- Set exercise -
Starting at the line that contains "Given: Click the Back to Intelligence arrow" and ending at the last of the entries, give those lines as a numbered list, skipping any blank lines. Leave the pictures out of your answer.

Entries for locating text and elements:

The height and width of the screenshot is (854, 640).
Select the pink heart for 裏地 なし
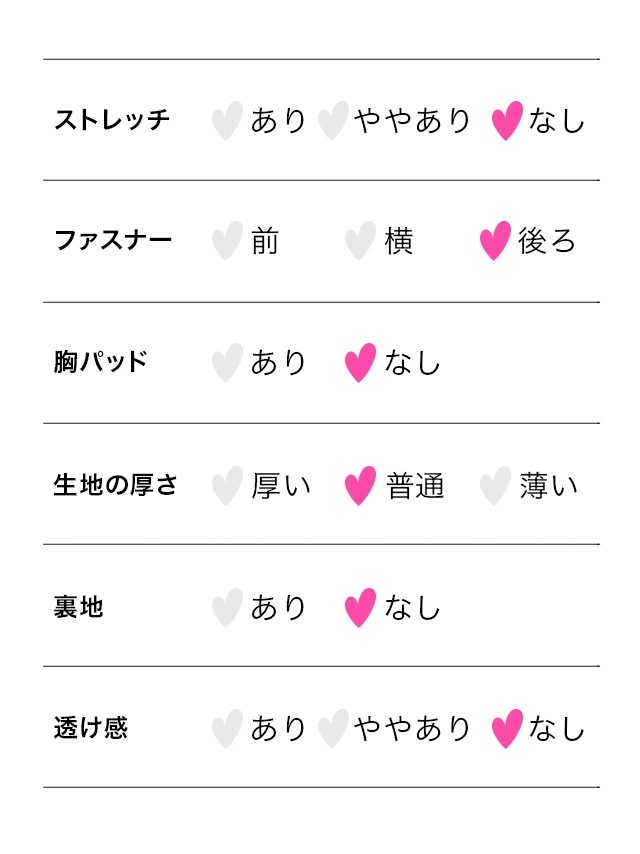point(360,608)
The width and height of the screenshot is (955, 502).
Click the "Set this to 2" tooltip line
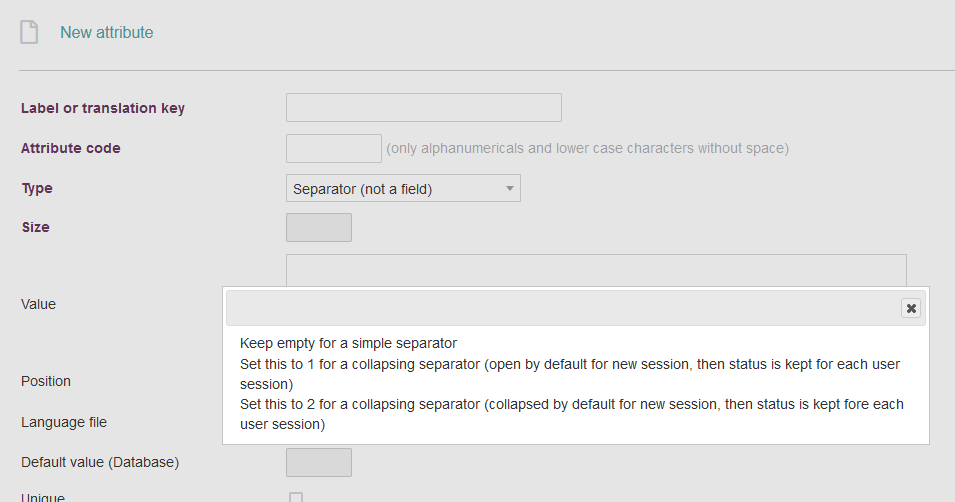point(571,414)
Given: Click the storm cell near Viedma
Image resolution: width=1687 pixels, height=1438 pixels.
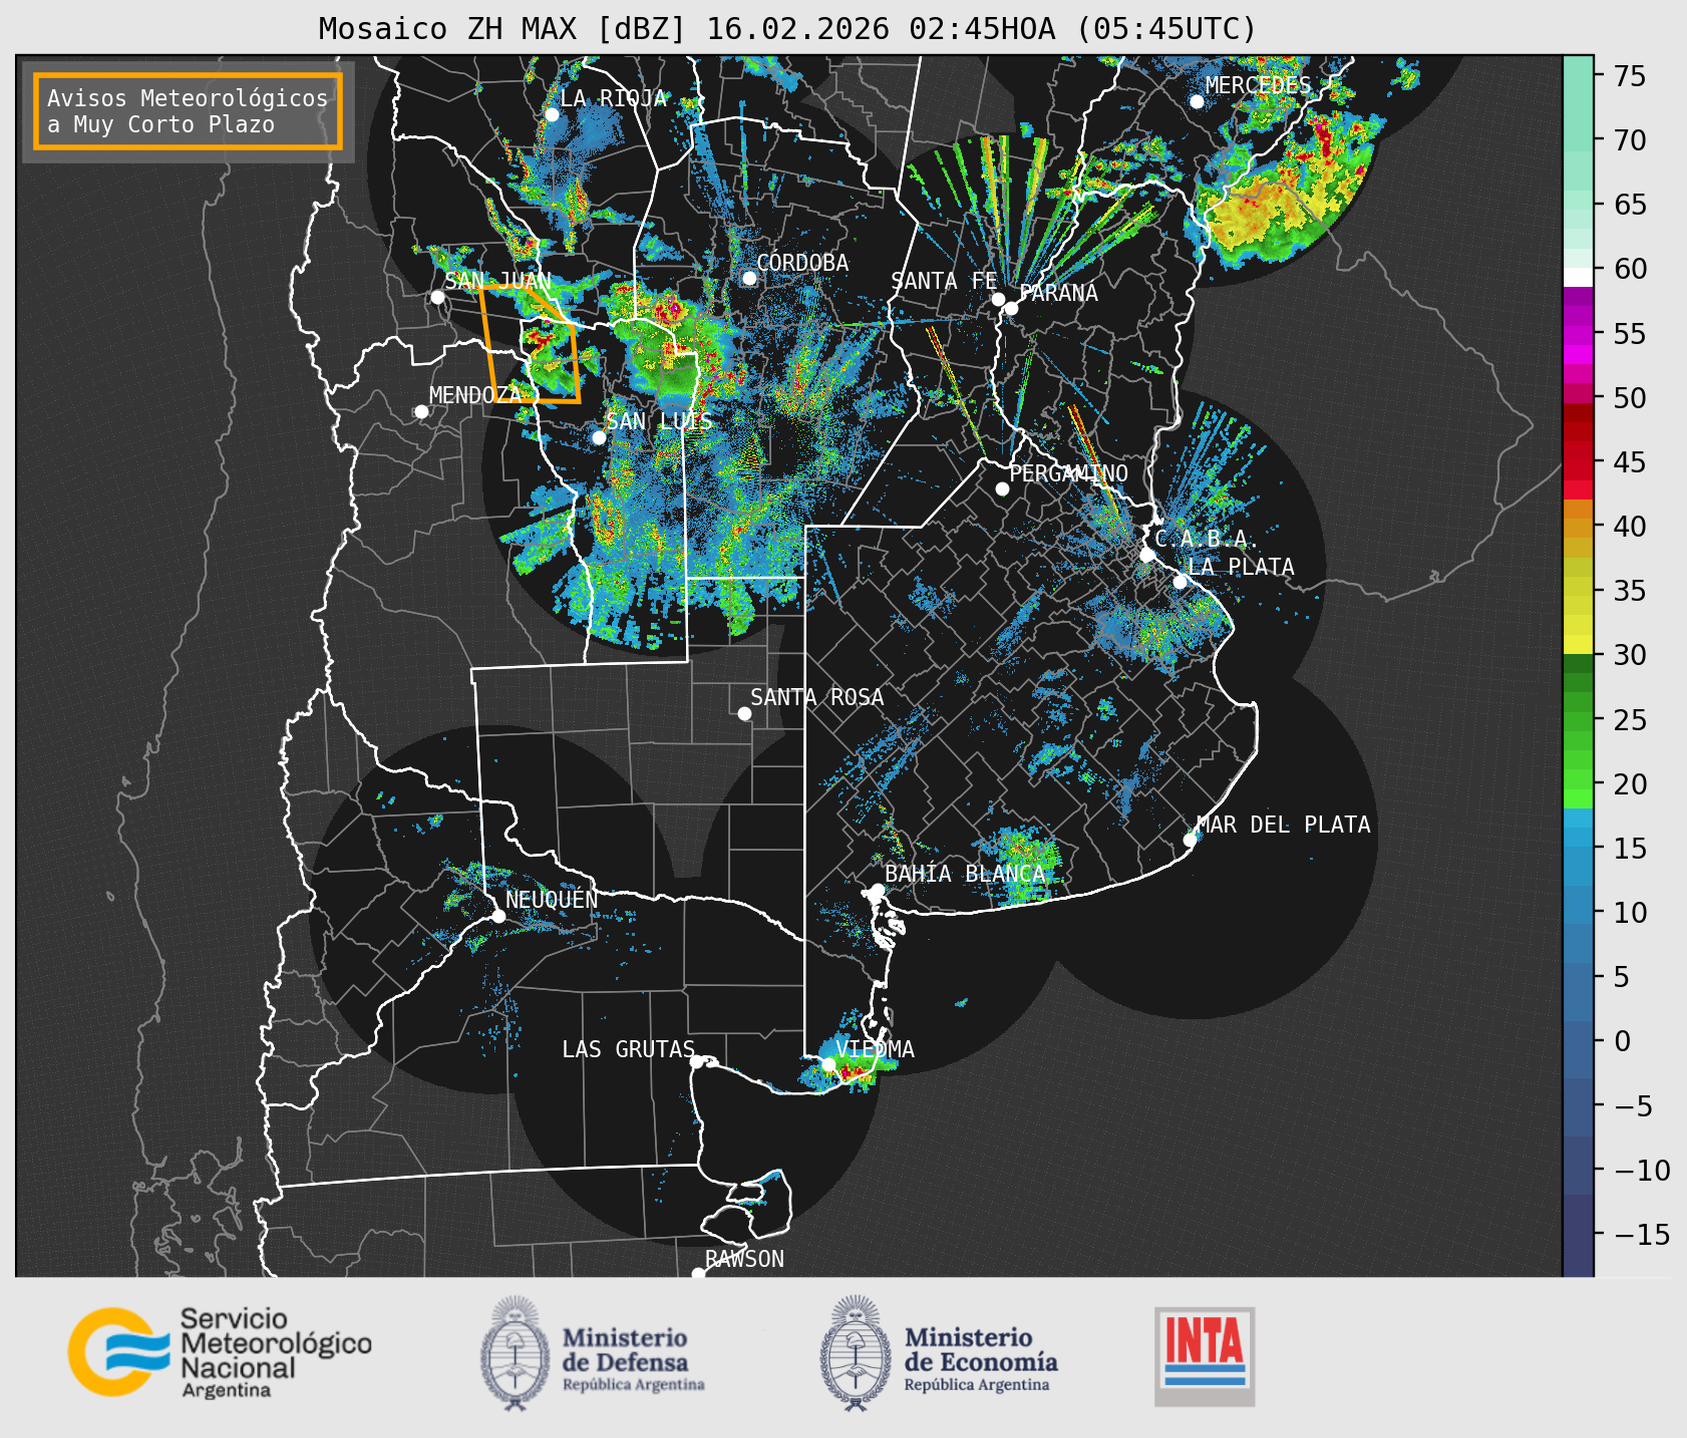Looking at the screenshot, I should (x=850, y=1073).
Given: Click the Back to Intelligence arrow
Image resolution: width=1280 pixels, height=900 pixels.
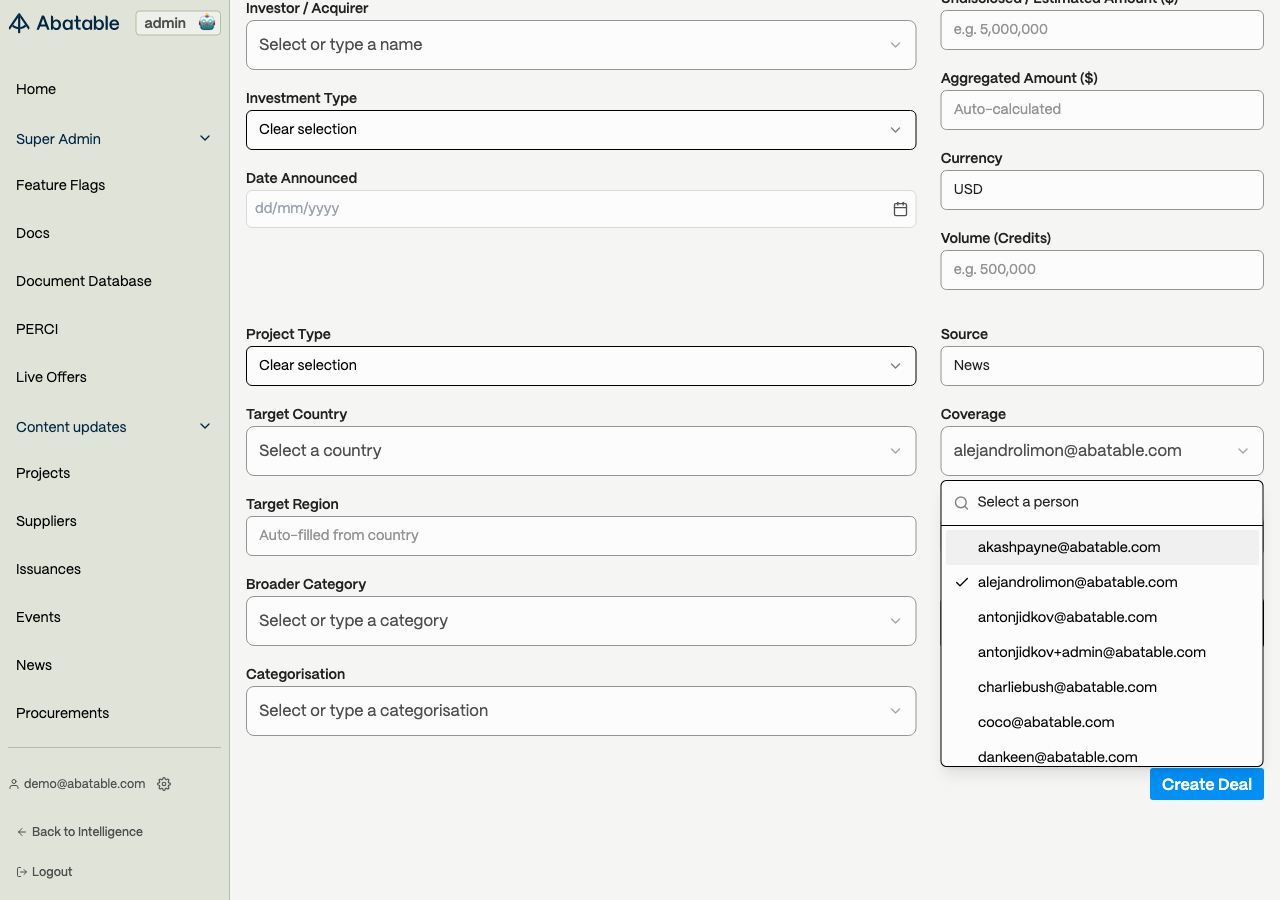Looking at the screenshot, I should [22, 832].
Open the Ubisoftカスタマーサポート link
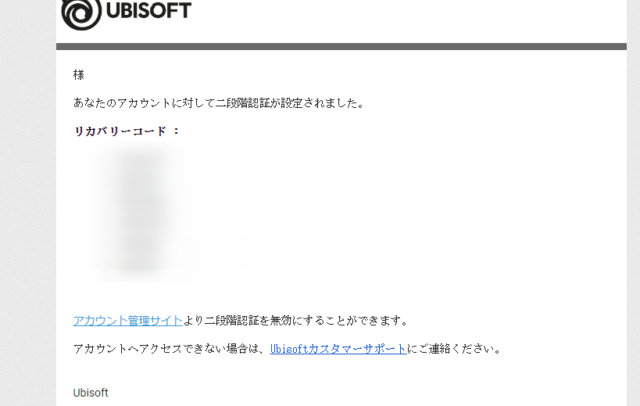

- Worked answer -
1. Given: Click the Back to Intelligence arrow
2. Image resolution: width=1280 pixels, height=900 pixels.
3. Looking at the screenshot, I should [22, 832].
4. Open the Ubisoftカスタマーサポート link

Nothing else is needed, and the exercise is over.